## Required task
Copy out all of the data below, line by line, with every character unchanged.

## Start Stored data

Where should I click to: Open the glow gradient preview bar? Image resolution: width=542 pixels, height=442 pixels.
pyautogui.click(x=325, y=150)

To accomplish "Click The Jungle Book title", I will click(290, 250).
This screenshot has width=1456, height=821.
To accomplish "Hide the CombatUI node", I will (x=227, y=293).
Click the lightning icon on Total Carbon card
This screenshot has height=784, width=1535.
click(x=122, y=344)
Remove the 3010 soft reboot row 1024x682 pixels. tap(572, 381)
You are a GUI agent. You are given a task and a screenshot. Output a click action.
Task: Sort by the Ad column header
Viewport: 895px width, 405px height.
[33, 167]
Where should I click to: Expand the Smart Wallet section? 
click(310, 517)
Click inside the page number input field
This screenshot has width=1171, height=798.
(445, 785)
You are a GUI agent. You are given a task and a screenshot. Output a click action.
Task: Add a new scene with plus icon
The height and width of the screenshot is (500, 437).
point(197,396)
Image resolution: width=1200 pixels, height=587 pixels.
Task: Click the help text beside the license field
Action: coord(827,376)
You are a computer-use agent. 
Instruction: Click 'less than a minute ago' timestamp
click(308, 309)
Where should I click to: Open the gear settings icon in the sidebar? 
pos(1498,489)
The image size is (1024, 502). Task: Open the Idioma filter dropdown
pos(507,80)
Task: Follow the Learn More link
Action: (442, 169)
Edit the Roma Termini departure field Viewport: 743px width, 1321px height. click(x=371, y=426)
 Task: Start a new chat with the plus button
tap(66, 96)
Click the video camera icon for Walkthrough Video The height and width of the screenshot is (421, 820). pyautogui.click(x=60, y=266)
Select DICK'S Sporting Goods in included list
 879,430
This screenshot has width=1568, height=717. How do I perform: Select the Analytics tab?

## End Stored data

## Final answer
Where should I click to: Open the glow gradient preview bar? Image resolution: width=542 pixels, height=442 pixels.
pyautogui.click(x=325, y=150)

To accomplish "Click The Jungle Book title", I will click(290, 250).
This screenshot has width=1456, height=821.
To accomplish "Hide the CombatUI node", I will (x=227, y=293).
Click the lightning icon on Total Carbon card
This screenshot has height=784, width=1535.
click(x=122, y=344)
Remove the 3010 soft reboot row 1024x682 pixels. tap(572, 381)
You are a GUI agent. You are given a task and a screenshot. Output a click action.
Task: Sort by the Ad column header
Viewport: 895px width, 405px height.
[33, 167]
Where should I click to: Expand the Smart Wallet section? 
click(310, 517)
Click inside the page number input field
This screenshot has width=1171, height=798.
(445, 785)
You are a GUI agent. You are given a task and a screenshot. Output a click action.
Task: Add a new scene with plus icon
The height and width of the screenshot is (500, 437).
point(197,396)
Image resolution: width=1200 pixels, height=587 pixels.
Task: Click the help text beside the license field
Action: coord(827,376)
You are a computer-use agent. 
Instruction: Click 'less than a minute ago' timestamp
click(308, 309)
Where should I click to: Open the gear settings icon in the sidebar? 
pos(1498,489)
The image size is (1024, 502). Task: Open the Idioma filter dropdown
pos(507,80)
Task: Follow the Learn More link
Action: (442, 169)
Edit the Roma Termini departure field Viewport: 743px width, 1321px height. click(x=371, y=426)
 Task: Start a new chat with the plus button
tap(66, 96)
Click the video camera icon for Walkthrough Video The height and width of the screenshot is (421, 820). pyautogui.click(x=60, y=266)
Select DICK'S Sporting Goods in included list
 879,430
This screenshot has width=1568, height=717. How do I perform: Select the Analytics tab?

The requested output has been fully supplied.